Prometheus ServiceMonitor Integration#
The Device Metrics Exporter Helm chart supports integration with Prometheus Operator through ServiceMonitor Custom Resource Definition (CRD). This enables automated service discovery and scraping of metrics by Prometheus instances managed by the Prometheus Operator.
Prerequisites#
Before using the ServiceMonitor feature, ensure that:
You have a Kubernetes cluster with Prometheus Operator installed
The ServiceMonitor CRD is available in your cluster (
servicemonitors.monitoring.coreos.com
)
Enabling ServiceMonitor#
To deploy the Device Metrics Exporter with a ServiceMonitor resource, use the following Helm command:
helm install metrics-exporter \
https://github.com/ROCm/device-metrics-exporter/releases/download/v1.2.1/device-metrics-exporter-charts-v1.2.1.tgz \
--set serviceMonitor.enabled=true \
--set serviceMonitor.interval=15s \
-n mynamespace --create-namespace
This will automatically create a ServiceMonitor resource that Prometheus Operator can discover and use to scrape metrics from the Device Metrics Exporter. The ServiceMonitor will be deployed in the same namespace as the metrics service and daemonset. Additional configuration in Prometheus is necessary to select the metrics namespace and the ServiceMonitor. Aternatively, define a values.yaml
with the desired options and use it in helm install.

TASKS TO CARRY OUT |
**1.** Do these statements agree with the ServiceMonitor page? For each, answer yes or no and quote the deciding words. (a) The ServiceMonitor is placed in a different namespace from the daemonset. (b) Prometheus needs no further configuration once the ServiceMonitor exists. (c) The example command sets a scrape interval of 15 seconds.
**2.** Write out the ServiceMonitor page word for word from "Prometheus ServiceMonitor Integration#" to "the Prometheus Operator.".
**3.** List every option passed to helm install in the example command on the ServiceMonitor page. Include each option's value where it has one.

DATA SHOWN |
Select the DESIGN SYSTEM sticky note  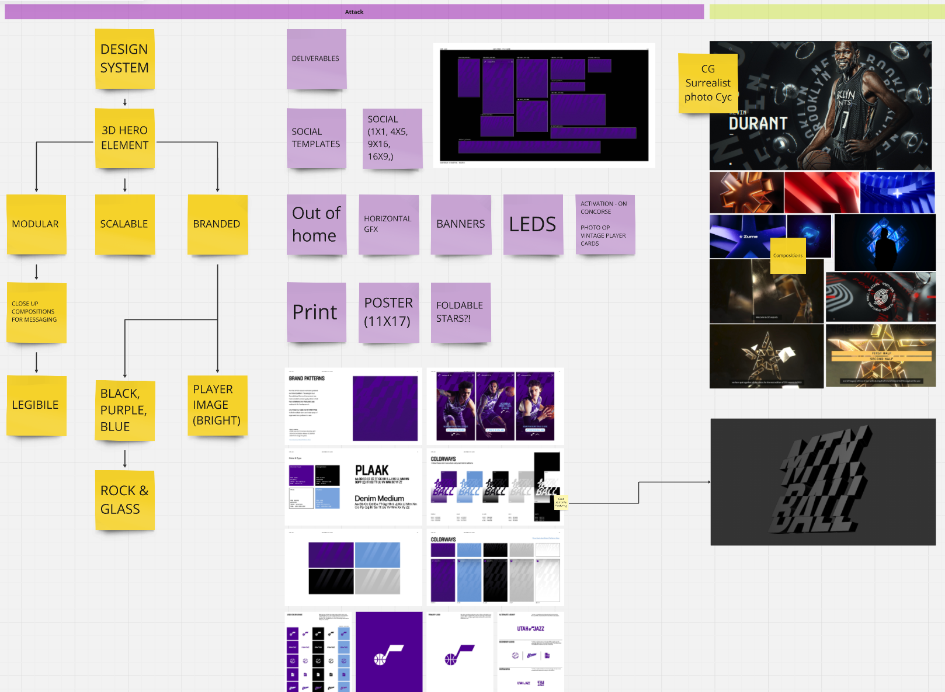click(x=124, y=58)
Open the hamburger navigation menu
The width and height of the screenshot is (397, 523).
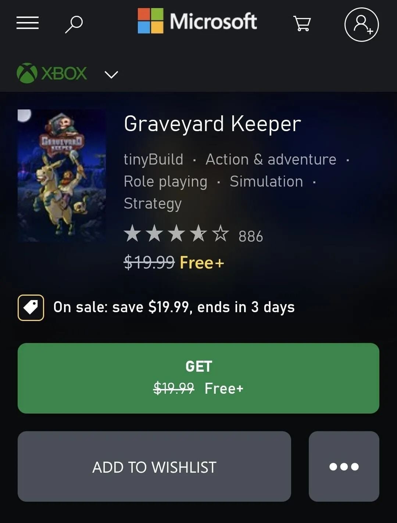pyautogui.click(x=28, y=23)
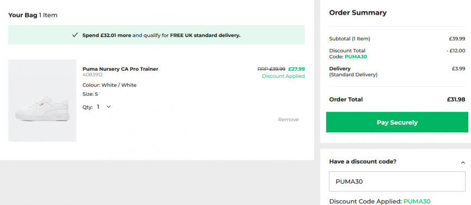Click the Standard Delivery label
This screenshot has width=471, height=205.
353,74
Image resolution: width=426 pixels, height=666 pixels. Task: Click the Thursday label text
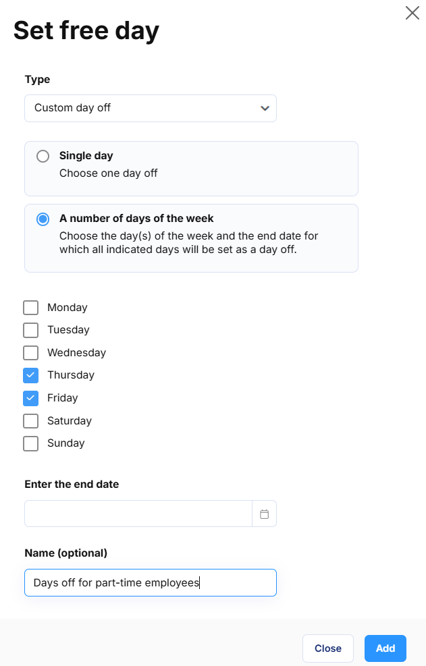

WORKED ANSWERS |
**1.**
(a) No: "The ServiceMonitor will be deployed in the same namespace as the metrics service and daemonset."
(b) No: "Additional configuration in Prometheus is necessary to select the metrics namespace and the ServiceMonitor."
(c) Yes: "--set serviceMonitor.interval=15s"

**2.**
Prometheus ServiceMonitor Integration#
The Device Metrics Exporter Helm chart supports integration with Prometheus Operator through ServiceMonitor Custom Resource Definition (CRD). This enables automated service discovery and scraping of metrics by Prometheus instances managed by the Prometheus Operator.

**3.**
--set serviceMonitor.enabled=true
--set serviceMonitor.interval=15s
-n mynamespace
--create-namespace